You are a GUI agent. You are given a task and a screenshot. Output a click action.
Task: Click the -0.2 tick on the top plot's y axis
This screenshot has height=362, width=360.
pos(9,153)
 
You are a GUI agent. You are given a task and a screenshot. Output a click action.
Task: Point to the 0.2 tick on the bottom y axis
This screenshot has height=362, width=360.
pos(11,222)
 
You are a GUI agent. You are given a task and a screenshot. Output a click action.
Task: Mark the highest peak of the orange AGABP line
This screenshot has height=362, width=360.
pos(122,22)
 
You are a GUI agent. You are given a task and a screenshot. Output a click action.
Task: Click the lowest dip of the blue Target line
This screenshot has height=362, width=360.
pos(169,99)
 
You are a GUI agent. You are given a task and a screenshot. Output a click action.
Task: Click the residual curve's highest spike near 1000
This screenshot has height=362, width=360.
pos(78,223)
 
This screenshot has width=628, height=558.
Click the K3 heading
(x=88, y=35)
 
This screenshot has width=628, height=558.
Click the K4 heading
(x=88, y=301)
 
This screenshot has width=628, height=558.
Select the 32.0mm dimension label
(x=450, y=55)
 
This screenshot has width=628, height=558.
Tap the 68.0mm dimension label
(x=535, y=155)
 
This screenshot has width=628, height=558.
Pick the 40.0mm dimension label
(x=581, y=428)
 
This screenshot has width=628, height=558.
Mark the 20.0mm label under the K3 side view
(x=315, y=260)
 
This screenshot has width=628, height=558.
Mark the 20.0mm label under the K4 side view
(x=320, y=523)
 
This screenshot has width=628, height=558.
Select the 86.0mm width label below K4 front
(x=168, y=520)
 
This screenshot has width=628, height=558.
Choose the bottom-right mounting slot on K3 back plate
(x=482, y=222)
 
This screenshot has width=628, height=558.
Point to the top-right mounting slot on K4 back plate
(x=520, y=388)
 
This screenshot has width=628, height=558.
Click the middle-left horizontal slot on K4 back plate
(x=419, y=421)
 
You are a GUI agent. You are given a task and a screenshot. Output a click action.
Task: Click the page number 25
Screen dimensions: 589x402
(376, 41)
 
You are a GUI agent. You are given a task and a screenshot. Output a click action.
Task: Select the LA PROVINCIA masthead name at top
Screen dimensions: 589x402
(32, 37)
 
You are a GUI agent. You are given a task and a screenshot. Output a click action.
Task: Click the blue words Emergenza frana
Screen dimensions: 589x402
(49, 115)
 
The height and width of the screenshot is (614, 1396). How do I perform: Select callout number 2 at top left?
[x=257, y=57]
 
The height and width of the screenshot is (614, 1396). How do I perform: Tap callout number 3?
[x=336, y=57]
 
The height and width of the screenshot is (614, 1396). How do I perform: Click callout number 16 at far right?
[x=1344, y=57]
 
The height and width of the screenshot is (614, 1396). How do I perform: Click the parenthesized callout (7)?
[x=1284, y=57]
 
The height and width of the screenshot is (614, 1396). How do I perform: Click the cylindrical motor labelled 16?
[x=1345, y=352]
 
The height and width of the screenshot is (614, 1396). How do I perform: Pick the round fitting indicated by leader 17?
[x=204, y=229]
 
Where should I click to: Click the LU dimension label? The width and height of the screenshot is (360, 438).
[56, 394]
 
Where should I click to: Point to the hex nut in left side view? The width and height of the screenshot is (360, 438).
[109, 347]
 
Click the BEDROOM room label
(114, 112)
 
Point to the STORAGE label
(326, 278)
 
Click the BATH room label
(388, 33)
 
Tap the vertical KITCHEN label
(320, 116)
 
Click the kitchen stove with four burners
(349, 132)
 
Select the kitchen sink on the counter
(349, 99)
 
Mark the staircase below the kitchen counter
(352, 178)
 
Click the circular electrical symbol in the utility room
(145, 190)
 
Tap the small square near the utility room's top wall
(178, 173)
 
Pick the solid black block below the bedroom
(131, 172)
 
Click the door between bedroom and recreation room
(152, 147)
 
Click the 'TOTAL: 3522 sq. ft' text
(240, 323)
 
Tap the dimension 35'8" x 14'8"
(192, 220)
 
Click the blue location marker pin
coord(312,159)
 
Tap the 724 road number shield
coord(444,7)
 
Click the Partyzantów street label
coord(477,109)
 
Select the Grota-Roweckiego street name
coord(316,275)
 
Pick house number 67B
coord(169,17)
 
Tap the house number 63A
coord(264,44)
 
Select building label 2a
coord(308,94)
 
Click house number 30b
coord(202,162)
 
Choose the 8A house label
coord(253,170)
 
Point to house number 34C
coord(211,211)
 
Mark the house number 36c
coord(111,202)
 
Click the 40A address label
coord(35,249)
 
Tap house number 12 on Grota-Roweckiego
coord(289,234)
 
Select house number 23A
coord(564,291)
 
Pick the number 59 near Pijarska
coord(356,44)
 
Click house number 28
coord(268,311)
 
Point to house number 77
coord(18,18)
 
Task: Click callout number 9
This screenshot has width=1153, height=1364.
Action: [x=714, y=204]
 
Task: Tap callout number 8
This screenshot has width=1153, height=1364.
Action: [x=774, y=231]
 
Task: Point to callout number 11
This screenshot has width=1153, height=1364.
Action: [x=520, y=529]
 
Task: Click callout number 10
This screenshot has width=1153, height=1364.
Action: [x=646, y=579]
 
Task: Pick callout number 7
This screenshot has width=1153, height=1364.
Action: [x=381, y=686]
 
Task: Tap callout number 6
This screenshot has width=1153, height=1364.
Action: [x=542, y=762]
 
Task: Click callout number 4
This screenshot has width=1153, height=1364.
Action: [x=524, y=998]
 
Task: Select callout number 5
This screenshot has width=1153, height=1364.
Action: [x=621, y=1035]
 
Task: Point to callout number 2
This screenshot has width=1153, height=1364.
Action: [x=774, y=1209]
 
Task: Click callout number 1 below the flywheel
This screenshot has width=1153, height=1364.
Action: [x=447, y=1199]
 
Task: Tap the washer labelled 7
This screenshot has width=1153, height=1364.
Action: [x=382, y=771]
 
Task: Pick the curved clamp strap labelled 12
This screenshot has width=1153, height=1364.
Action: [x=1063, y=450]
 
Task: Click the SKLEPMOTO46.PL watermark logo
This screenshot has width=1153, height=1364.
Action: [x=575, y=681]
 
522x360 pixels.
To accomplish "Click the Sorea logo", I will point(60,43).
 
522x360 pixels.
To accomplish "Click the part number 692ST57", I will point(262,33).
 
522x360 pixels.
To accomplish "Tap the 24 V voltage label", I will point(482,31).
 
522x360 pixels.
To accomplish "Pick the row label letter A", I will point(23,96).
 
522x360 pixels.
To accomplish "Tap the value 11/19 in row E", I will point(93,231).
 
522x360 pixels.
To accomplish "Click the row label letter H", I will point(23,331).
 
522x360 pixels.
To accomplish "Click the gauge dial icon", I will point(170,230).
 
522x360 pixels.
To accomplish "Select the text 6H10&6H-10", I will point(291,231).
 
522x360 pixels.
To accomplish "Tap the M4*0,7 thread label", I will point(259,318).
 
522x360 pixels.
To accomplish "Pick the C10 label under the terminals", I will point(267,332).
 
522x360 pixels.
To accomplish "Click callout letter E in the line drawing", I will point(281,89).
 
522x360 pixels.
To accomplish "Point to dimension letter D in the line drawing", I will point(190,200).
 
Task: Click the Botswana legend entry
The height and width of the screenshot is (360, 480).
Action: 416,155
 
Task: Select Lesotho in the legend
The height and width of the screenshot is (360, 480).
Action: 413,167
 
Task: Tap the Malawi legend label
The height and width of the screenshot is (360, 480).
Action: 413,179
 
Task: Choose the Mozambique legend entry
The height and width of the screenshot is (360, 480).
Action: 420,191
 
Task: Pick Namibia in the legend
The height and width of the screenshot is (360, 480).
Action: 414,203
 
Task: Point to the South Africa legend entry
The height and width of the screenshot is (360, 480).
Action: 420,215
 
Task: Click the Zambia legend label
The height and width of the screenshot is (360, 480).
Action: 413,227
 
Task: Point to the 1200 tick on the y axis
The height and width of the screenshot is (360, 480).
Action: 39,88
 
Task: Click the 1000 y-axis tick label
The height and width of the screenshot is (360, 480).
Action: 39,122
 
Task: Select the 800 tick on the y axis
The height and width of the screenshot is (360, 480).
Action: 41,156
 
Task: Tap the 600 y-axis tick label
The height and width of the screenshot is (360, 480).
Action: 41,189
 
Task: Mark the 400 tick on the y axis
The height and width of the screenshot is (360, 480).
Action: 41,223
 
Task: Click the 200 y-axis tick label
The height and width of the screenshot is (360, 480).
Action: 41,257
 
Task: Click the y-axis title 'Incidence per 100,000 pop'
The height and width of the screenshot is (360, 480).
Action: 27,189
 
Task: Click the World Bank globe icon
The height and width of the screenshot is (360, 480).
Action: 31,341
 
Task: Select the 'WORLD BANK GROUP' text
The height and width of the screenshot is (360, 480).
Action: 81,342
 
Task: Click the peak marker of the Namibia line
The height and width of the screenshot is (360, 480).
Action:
···
▶ _WRITTEN EXERCISE_: Starting at the top of the listing and going on through the line with "pos(169,99)", write those lines out again in full, requests included, adding -82 to every coordinate in the answers.

▶ _TASK SOLUTION_:
You are a GUI agent. You are given a task and a screenshot. Output a click action.
Task: Click the -0.2 tick on the top plot's y axis
This screenshot has height=362, width=360.
pos(-73,71)
 
You are a GUI agent. You are given a task and a screenshot. Output a click action.
Task: Point to the 0.2 tick on the bottom y axis
This screenshot has height=362, width=360.
pos(-71,140)
 
You are a GUI agent. You are given a task and a screenshot. Output a click action.
Task: Mark the highest peak of the orange AGABP line
This screenshot has height=362, width=360.
pos(40,-60)
 
You are a GUI agent. You are given a task and a screenshot. Output a click action.
Task: Click the lowest dip of the blue Target line
This screenshot has height=362, width=360.
pos(87,17)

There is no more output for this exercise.